Locking horns with the bull

International agreements like the Basel Convention are not enough to defeat corporate agendas firmly rooted in the stock market

Published: Sunday 31 August 1997

-- there is no doubt about the fact that some of the most prominent Western corporations are beginning to get the message about corporate responsibility. After facing heavy criticism from social activists on subjects such as the setting up of unregulated Third World 'sweat shops' and the use of child labour in the manufacture of pro-ducts like Nike shoes, a new "corporate code of conduct" has been announced by the us government. The code, which is voluntary, would reward corporations adhering to child labour and minimum wage laws and a maximum 60-hour work week, with a "no sweat" badge for their products. While voluntary corporate codes may work in the case of highly visible companies like Nike, it is a very different issue for industries that are hardly seen or heard.

The issue of toxic waste dumping in the Third World captures the dark side of industrialisation better than any other.Enforcing the Basel Convention- which attempts to ban the export of toxic waste from Organization for Economic Coope-ra-tion and Development ( oecd ) nations to non-oecd countries- requires more than just words on paper.

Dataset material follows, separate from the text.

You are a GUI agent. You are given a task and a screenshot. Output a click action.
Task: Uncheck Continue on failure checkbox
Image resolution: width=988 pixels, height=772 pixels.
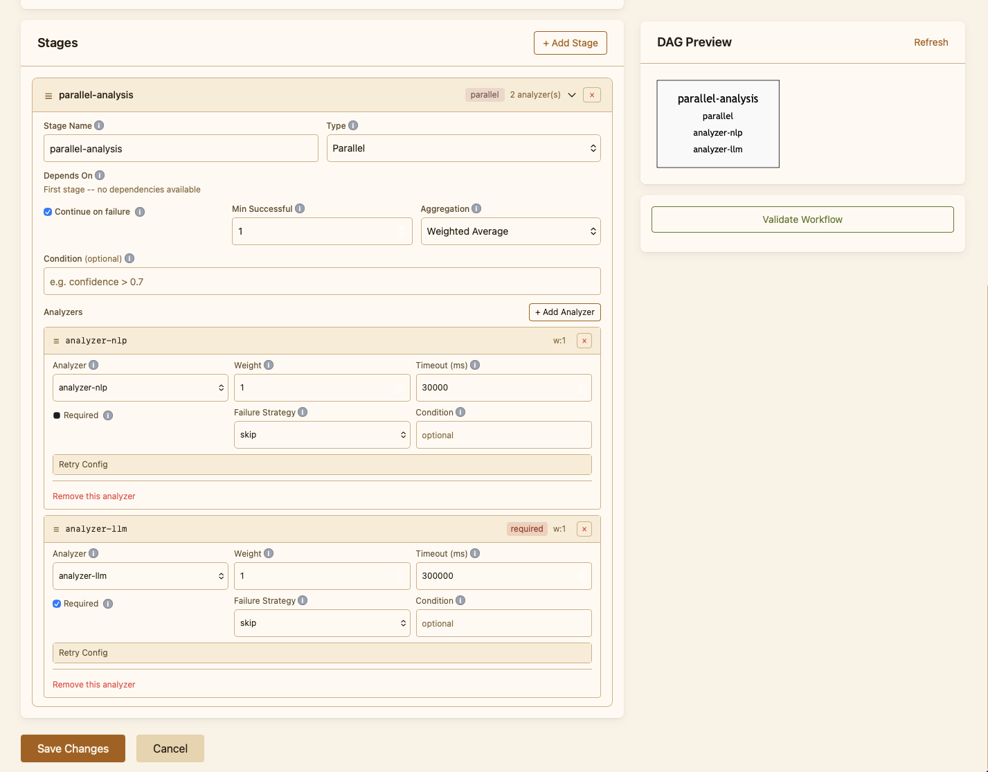pyautogui.click(x=48, y=212)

Even though India signed the Basel Convention and is also bound to ratify the ban on toxic waste imports for recycling, doing so hardly solves problems for those employed by the Indian zinc ash recycling industry. Zinc ash- imported from countries such as Australia and the usa- is recycled into zinc sulphate fertiliser which is then sold to poor farmers. Much of the recycling is carried out in shanty smelters governed by absolutely no environmental safeguards, the owners of which take no precautions to ensure the health of their employees.

"The process is very hazardous", says Ravi Agarwal of Srishti, a New Delhi-based ngo which has been campaigning for an end to these toxic imports. "The concentration of contaminants like lead, cadmium and sometimes even arsenic and mercury are higher than they should be in the final waste sludge, which is then disposed of indiscriminately. There have been no studies conducted to show if any of these contaminants remain in the zinc sulphate which is finally used as fertiliser."

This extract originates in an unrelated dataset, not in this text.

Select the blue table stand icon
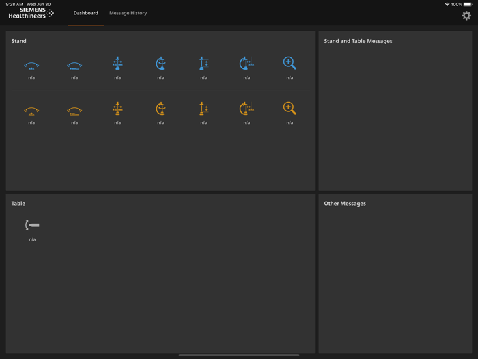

The problem of enforcement remains a problem. On April 10, 1996, the Delhi High Court imposed a complete ban on toxic waste imports. But despite the order, Srishti and co-petitioner World Wide Fund for Nature (India) were back in court a year later. This time they complained that since the ban, over 15,000 tonnes (t) of lead waste and 12,000 t of zinc waste had been illegally imported from over 40 companies.

The issue of hazardous waste dumping is hardly the only area in which there is a need for international regulation of multinational corporations. In the case of forestry, Japanese and Korean companies have built up an unenviable record in getting the cheapest wood from countries with the lowest environmental regulatory standards. The recommendation of the Brundtland Commission- whereby a company operating in a country with lower environmental standards than its home country, should operate according to the higher environmental standard- is routinely ignored.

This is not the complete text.